ReverseShot‘s Chloe Lizotte revisits the dividing line between early and late Cronenberg in Scanners:
It starts with an exploding head—or it was supposed to, until test audiences couldn’t recover. Yet the first major beat of David Cronenberg’s Scanners undoubtedly remained the image of a skull bursting from within after a psychic attack. The film arrived eight years after The Exorcist broke ground as a mainstream gross-out, which suggests that the shock of Cronenberg’s scene isn’t only the gore but also its implications. […] The sight is gross, even philosophically unsettling—an obliteration of the mind, the locus of our perceptions—but it is also awesome. Fear oblivion, embrace evolution. This duality powers Cronenberg’s science fiction, all confrontations between human instinct and an uncontrollable future.
At Polygraph, Scout Tafoya gives the definitive history of Stephen King adaptations and posits why they may be an impossible task:
Stephen King isn’t bound by conventional structures or audience expectations. He’s made his imagination into a dependable brand. Studios understandably cannot seem to get their fill of trying to capture some of what makes him so popular, though it must be said that the ratio of well-liked to despised takes on King on film means they’re also gluttons for punishment. Making a single movie out of a book about all of American life (or even two, in the case of Andy Muschietti’s hugely profitable adaptation of King’s It) means shaving off characters and plot points. And it means adopting a style very different from King’s writing, which frequently spends entire chapters on characters or events that don’t move the plot forward, but are essential to the theme and tone of the work. Adapting his work means making choices — and usually sacrificing everything uniquely essential about his work.
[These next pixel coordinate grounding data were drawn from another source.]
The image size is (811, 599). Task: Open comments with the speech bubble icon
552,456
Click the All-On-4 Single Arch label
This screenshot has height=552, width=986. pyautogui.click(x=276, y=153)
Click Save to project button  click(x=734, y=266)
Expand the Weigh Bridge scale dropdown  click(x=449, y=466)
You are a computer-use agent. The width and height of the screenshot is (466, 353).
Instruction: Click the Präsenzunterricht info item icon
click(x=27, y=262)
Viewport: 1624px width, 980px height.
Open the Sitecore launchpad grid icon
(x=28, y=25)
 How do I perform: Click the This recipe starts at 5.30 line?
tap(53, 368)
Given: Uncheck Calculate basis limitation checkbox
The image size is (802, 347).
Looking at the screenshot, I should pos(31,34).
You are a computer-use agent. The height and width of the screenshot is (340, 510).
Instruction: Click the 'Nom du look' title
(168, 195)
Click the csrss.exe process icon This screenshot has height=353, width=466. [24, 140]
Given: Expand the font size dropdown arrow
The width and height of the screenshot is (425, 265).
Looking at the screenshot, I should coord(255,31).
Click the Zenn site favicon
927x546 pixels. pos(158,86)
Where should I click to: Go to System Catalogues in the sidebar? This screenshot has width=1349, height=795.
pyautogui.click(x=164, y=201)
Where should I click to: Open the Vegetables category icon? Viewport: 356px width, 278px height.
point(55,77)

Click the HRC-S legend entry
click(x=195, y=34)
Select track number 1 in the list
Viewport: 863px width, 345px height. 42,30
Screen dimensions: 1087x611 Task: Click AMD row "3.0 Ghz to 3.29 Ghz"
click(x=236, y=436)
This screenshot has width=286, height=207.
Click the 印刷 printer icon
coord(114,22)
Marshall Shaffer casts a critical eye over ten years of Annapurna Pictures for Crooked Marquee:
Her producing style led to ballooning budgets and inflated expectations alike for movies that were otherwise impossible for the industry to support. As similarly high-minded labels like FilmDistrict, Broad Green, and Open Road bit the dust, Annapurna appeared on fire – but only because it was burning cash. This smokescreen merely presented the mirage of an illusory arthouse audience willing to turn out for expensive auteur projects. Unlike A24, which leveraged low-cost digital marketing to create viral sensations generating buzz against their lower-budgeted titles, Annapurna never mastered the art of selling their movies to a crowd that became increasingly hard to reach in the digital era.
Brianna Zigler looks at the unlikable well-off teen protagonist of Funny Pages and the perils of artistic longing:
Funny Pages never lets you forget that Robert is impaired by the cushy, oblivious handholding he’s enjoyed his entire life. When he threatens to get his GED instead of going to art school, his father assures him that he’ll then work in a gas station. “I’d love to work at a gas station,” Robert arrogantly replies. When Robert unwisely invites Wallace to his home on Christmas morning so that he may receive a drawing lesson, he explains that he lives in the middle class part of Princeton. “There is no middle class part,” Wallace bluntly retorts. When we eventually see the inside of Robert’s childhood home—a sterile, modern interior juxtaposed against the temporal placelessness of the film’s setting—we understand that he was born into a life in which his passions would always be nurtured. Out on his own, however, he has nothing. Without money from his parents or guidance from Katano, he’s more vulnerable than a fledgling.